• **Input material**:
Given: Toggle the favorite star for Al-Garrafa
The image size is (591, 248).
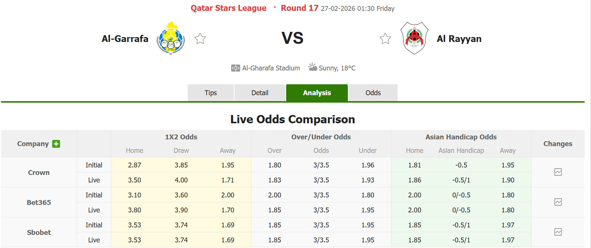Looking at the screenshot, I should click(x=200, y=38).
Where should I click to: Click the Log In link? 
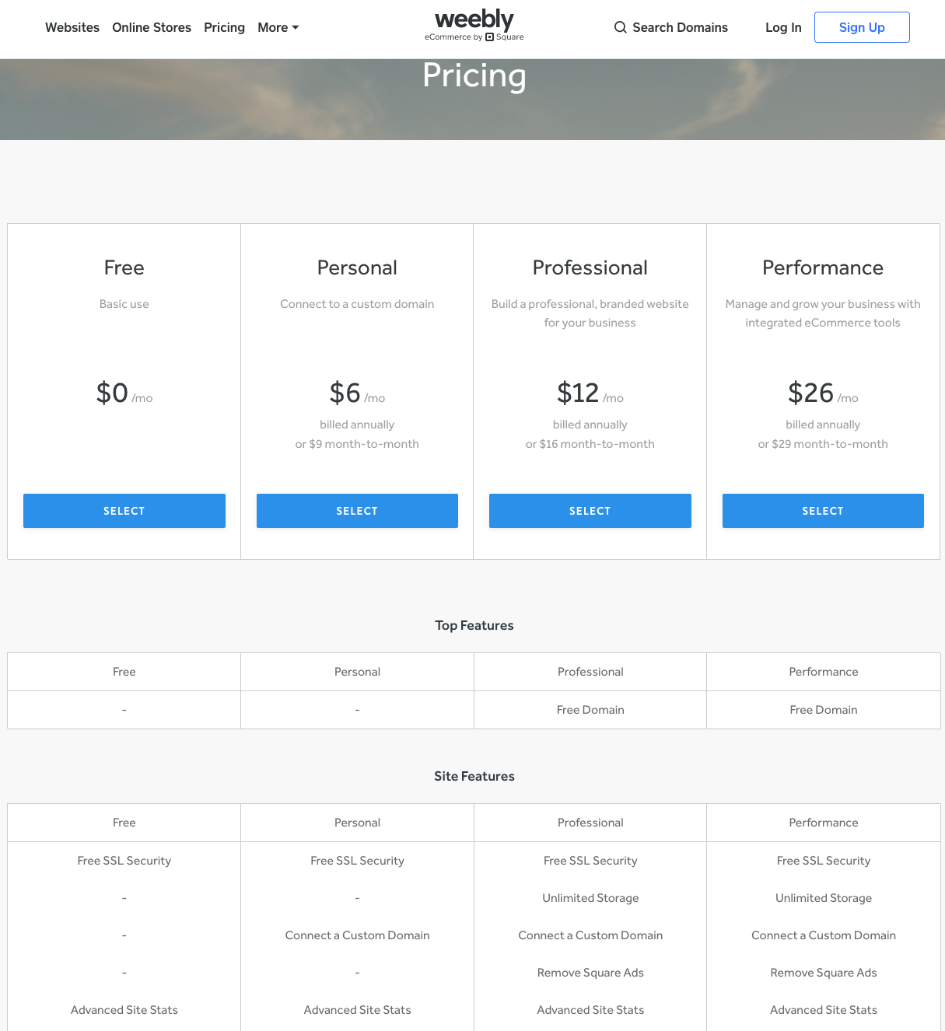tap(783, 27)
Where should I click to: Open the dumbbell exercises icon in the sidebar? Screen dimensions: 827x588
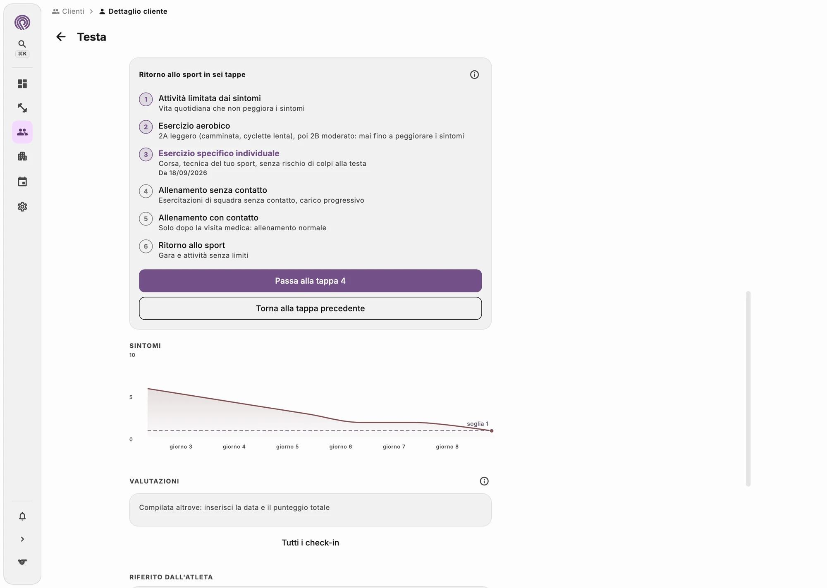tap(22, 108)
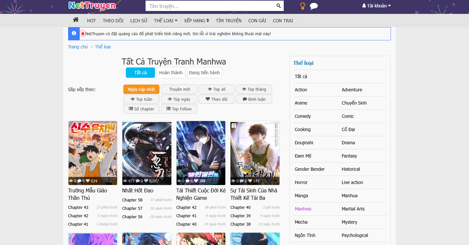Image resolution: width=469 pixels, height=245 pixels.
Task: Click the NetTruyen logo
Action: 92,5
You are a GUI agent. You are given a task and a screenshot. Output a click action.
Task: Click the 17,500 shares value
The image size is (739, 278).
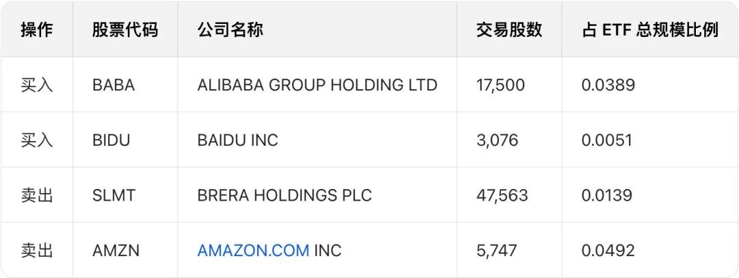point(500,86)
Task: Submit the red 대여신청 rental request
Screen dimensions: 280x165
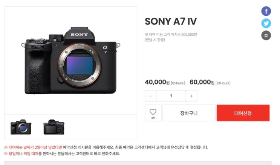Action: click(x=243, y=113)
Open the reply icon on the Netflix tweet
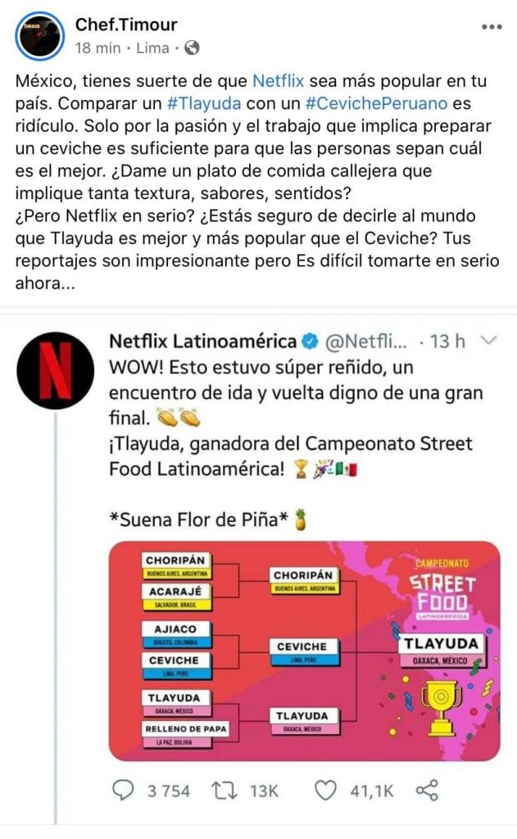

• **Activity**: The whole of the data needs to be copied word for word, though not its pictures.

• **Task output**:
Given: Toggle the favorite star for Al-Garrafa
The image size is (591, 248).
Looking at the screenshot, I should click(x=200, y=38).
Where should I click to: Click the Log In link? 
tap(783, 27)
Where should I click to: Open the dumbbell exercises icon in the sidebar? Screen dimensions: 827x588
tap(22, 108)
Image resolution: width=469 pixels, height=245 pixels.
Task: Click the NetTruyen logo
Action: 92,5
You are a GUI agent. You are given a task and a screenshot. Output a click action.
Task: Click the 17,500 shares value
The image size is (739, 278).
point(500,86)
Task: Submit the red 대여신청 rental request
Screen dimensions: 280x165
Action: click(x=243, y=113)
Open the reply icon on the Netflix tweet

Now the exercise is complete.